Claro. Como era de esperarse, no tenía resistencia. Me dolía todo. No disfrutaba de la ruta ni llegaba muy lejos. A mí, que me gusta avanzar por los malecones de Barranco, Miraflores, San Isidro y hasta donde pueda olfatear las olas del mar, no podía hacerlo. No tenía ganas. Me molestaban las rodillas. Me conformaba así con las calles y su tráfico, con escuchar la música de mi iPod y regresar a casa sin haber disfrutado de la brisa marina para dejar en un rincón las zapatillas e ignorarlas hasta cualquier otro día de inspiración. Si es que llegaba.
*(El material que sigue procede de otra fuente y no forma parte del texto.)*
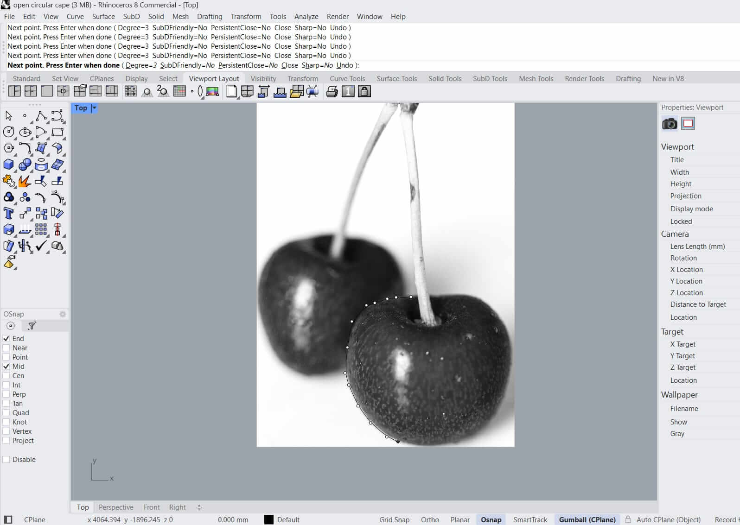The width and height of the screenshot is (740, 525).
Task: Switch to the Surface Tools tab
Action: pyautogui.click(x=396, y=79)
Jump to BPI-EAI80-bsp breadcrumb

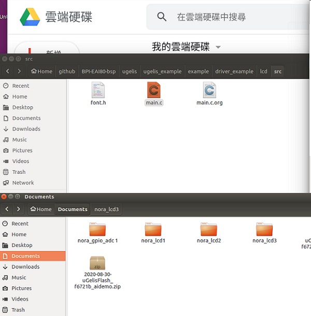pyautogui.click(x=98, y=71)
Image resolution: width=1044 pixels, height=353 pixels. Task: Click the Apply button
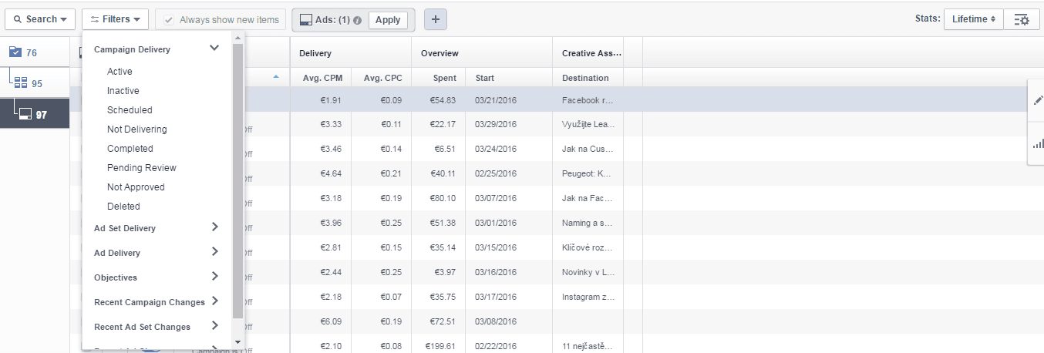[x=388, y=19]
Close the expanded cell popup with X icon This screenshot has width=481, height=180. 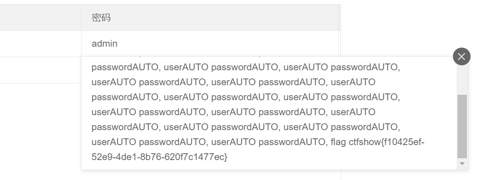click(462, 57)
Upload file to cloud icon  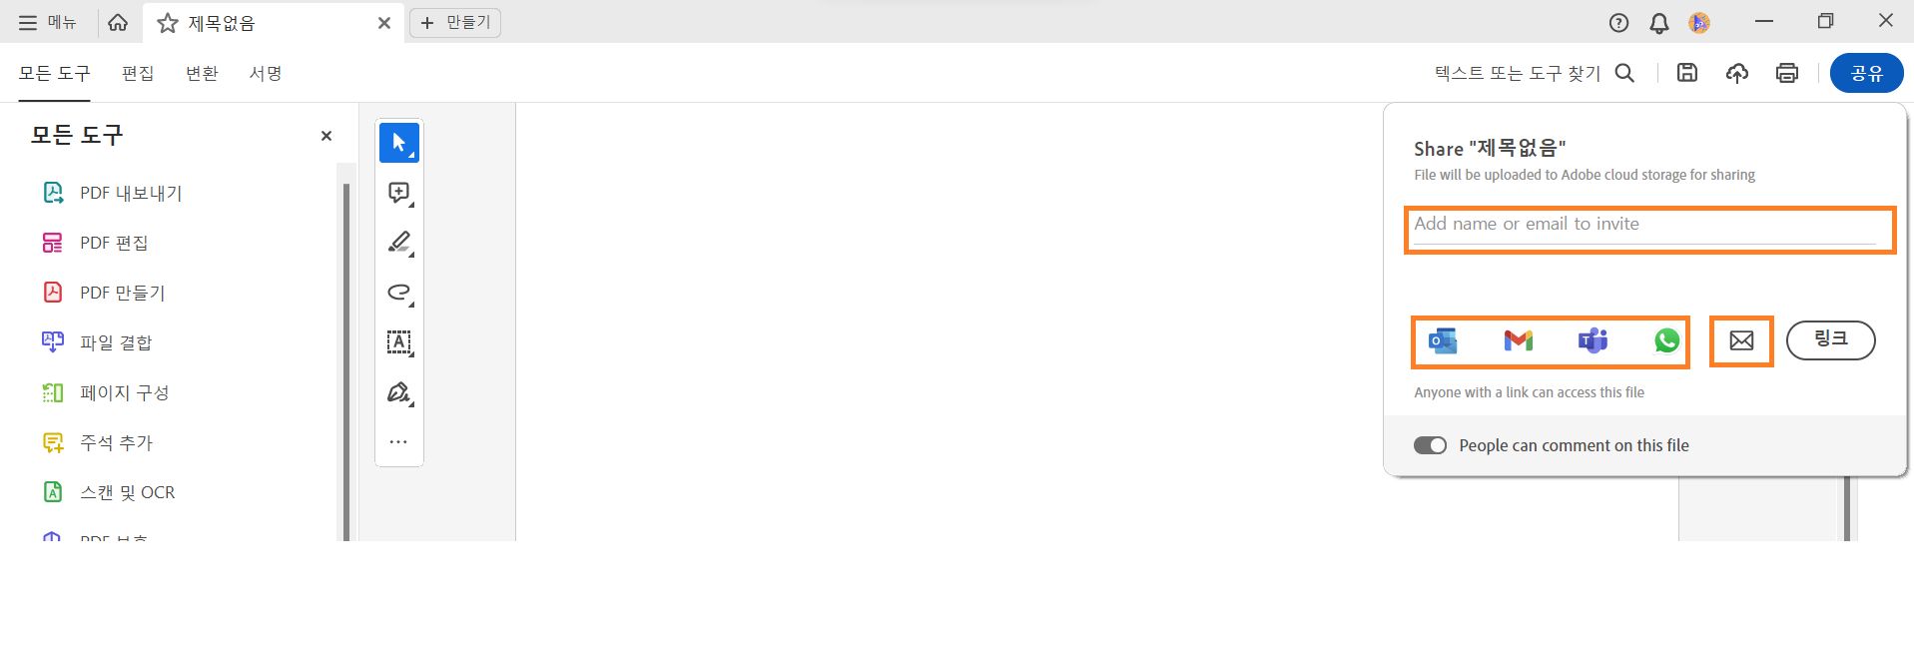[x=1737, y=73]
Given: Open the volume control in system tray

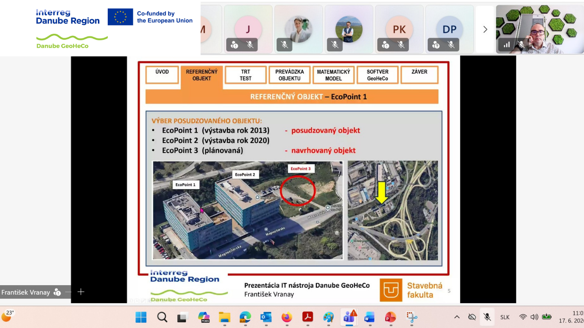Looking at the screenshot, I should click(x=534, y=317).
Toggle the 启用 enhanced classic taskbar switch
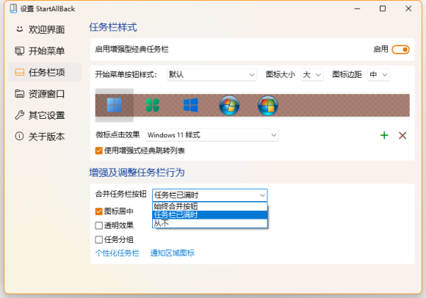The image size is (426, 298). [x=400, y=50]

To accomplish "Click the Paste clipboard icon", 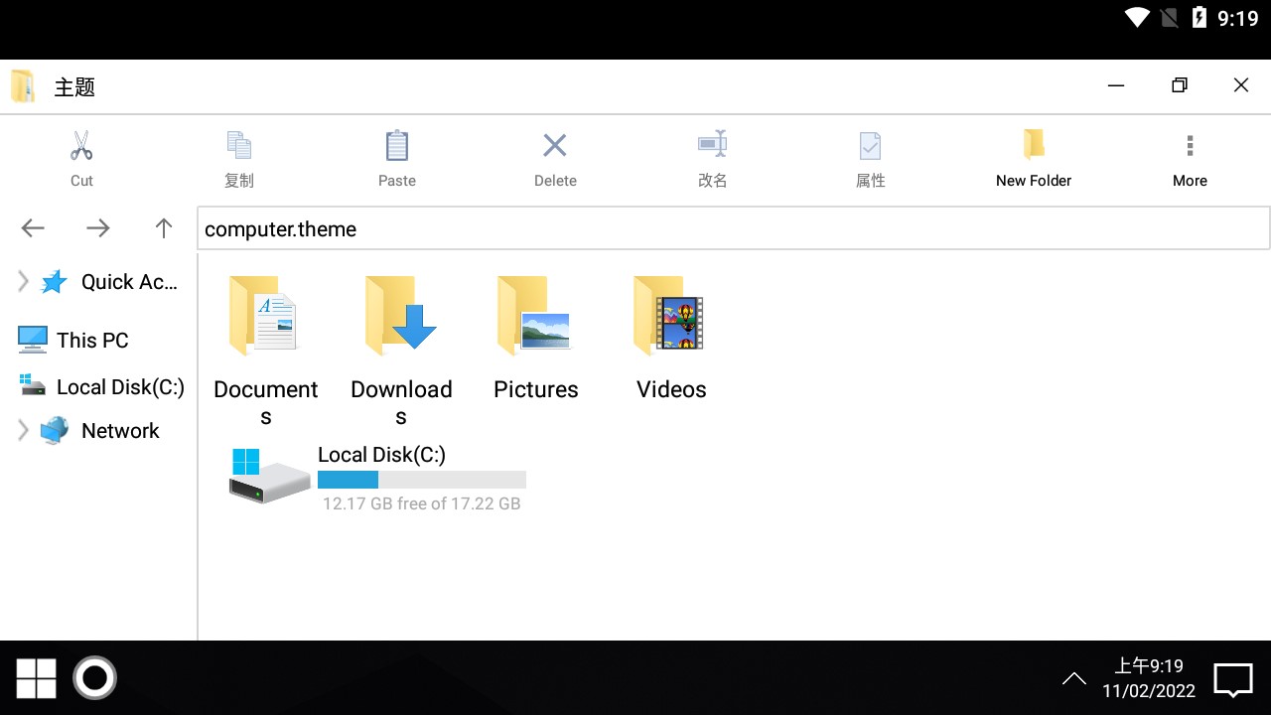I will (396, 147).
Hace algunas semanas, sin embargo, convencida por la vida y los amigos, volví a encontrarme con las pistas. Volví a disfrutar de ellas al ritmo de la música y regresé al doctor para que me ayude con aquel malestar a las rodillas que colaboró en el desarrollo exagerado de mi abulia. —Es que no puedo correr. Me duelen demasiado— mentía sin asco ocultando mi falta de ánimo y cualquier otra razón. La había.

Y fue en este proceso de “otra vez correr” y así de alguna forma  “volver a la vida”, que esta mañana troté más contenta que lo usual.
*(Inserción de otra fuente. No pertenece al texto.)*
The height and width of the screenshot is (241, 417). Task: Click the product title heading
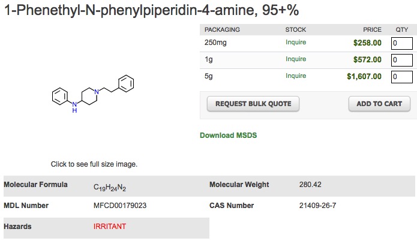pos(152,10)
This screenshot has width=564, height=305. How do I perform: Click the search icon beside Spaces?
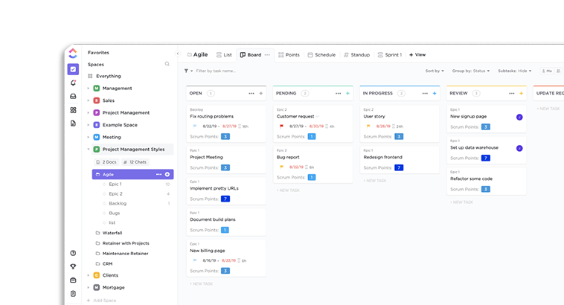coord(167,64)
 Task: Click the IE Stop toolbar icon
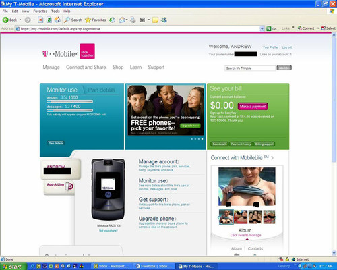pyautogui.click(x=40, y=20)
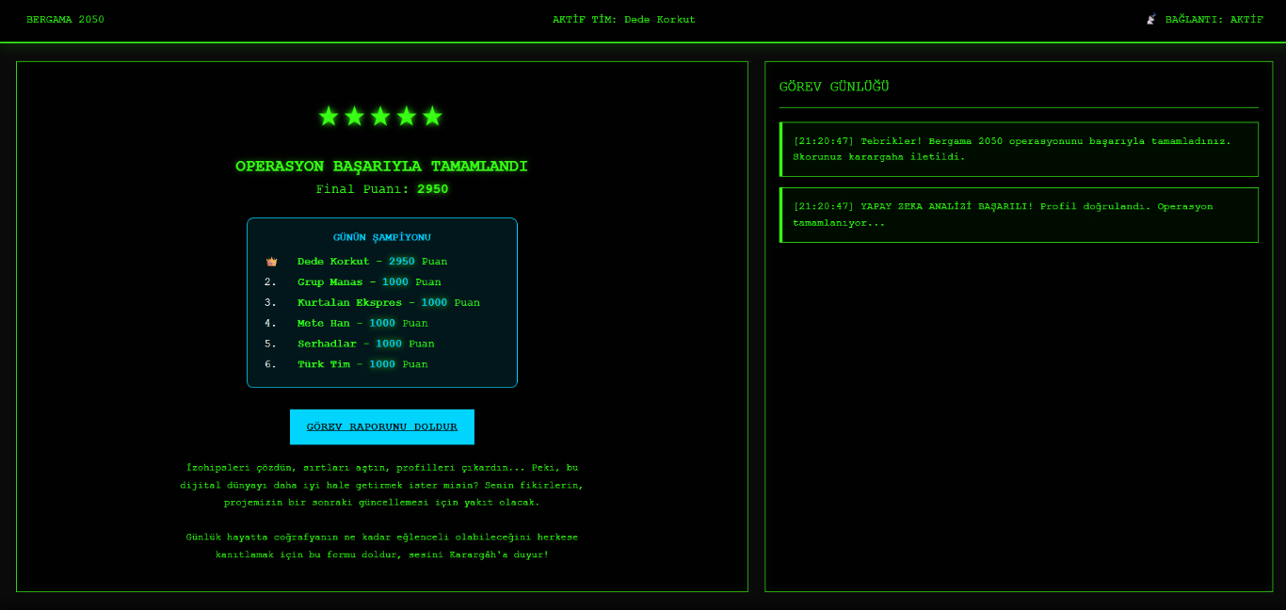This screenshot has height=610, width=1286.
Task: Select the Türk Tim leaderboard row
Action: tap(362, 364)
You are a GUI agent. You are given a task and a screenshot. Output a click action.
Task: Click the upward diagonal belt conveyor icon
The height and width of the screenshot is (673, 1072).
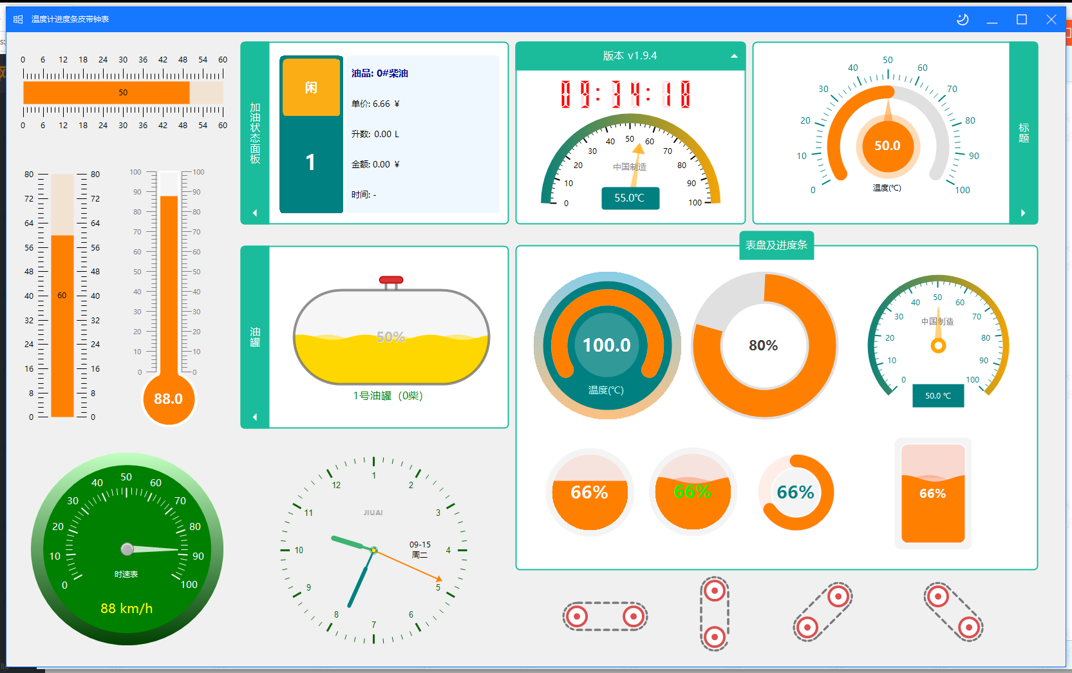click(823, 612)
No sé si brilló el sol pero estoy segura de que mi corazón lo hizo.

Y allí, mientras saboreaba la brisa marina, me puse a pensar en cómo este deporte tan sencillo puede ayudarnos a seguir adelante. Es que cuando corres, avanzas, y a medida que lo haces dejas atrás, tirado como el escombro, en cualquier kilómetro de la ruta, tus problemas, tus confusiones, los pesos que no quieres cargar más por la vida. Y  todo eso -que me he atrevido a llamar “escombro”- es mejor que no lo dejes en el punto de partida, no vaya a ser que al llegar a casa lo encuentres de nuevo en tu puerta y no quede espacio para reemplazarlo por las sonrisas y energía que descubriste en tu camino.

Esta mañana me di cuenta​, también, de la gran diferencia que existe entre tratar de salir a flote en la vida cuando has estado haciendo deporte en forma regular, y el intentar seguir adelante cuando  el deporte ya no es parte de tu rutina.​

En momentos difíciles, reiniciar el trote es un reto tan grande como querer caminar llevando costales de arena amarrados a cada uno de tus pies.

Si no dejaste de correr, en cambio, aunque lo momentos sean duros, seguir trotando es darte cuenta que la felicidad está al alcance de tus zapatillas.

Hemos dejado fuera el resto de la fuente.